Input material ::
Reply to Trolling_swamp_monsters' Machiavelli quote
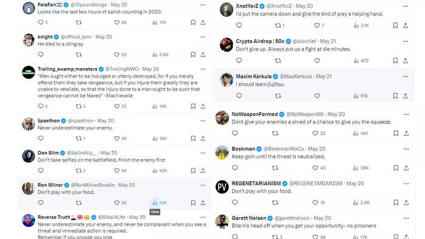Screen dimensions: 425x239 click(41, 106)
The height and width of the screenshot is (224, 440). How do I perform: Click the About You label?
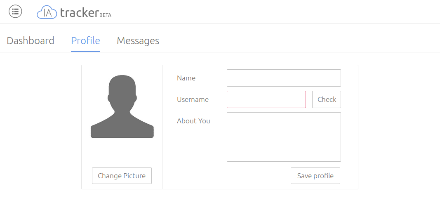coord(193,121)
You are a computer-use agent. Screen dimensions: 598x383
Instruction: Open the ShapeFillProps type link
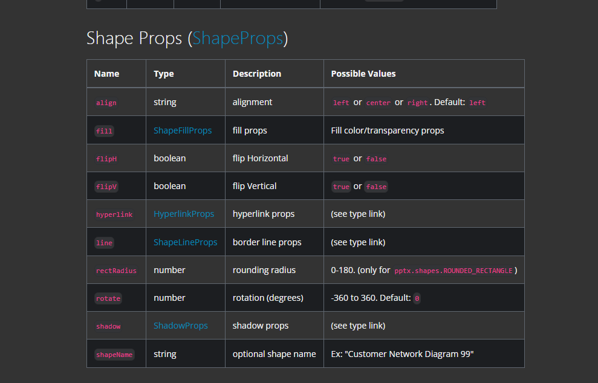[183, 130]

Your task :: Starting with the line that contains "The height and", copy every line word for word through the end of the listing above, but leave out the pictures.

Solution to this problem ::
The height and width of the screenshot is (224, 440). How do I perform: Click the About You label?
coord(193,121)
You are a computer-use agent. Screen dimensions: 598x383
Instruction: Open the ShapeFillProps type link
[183, 130]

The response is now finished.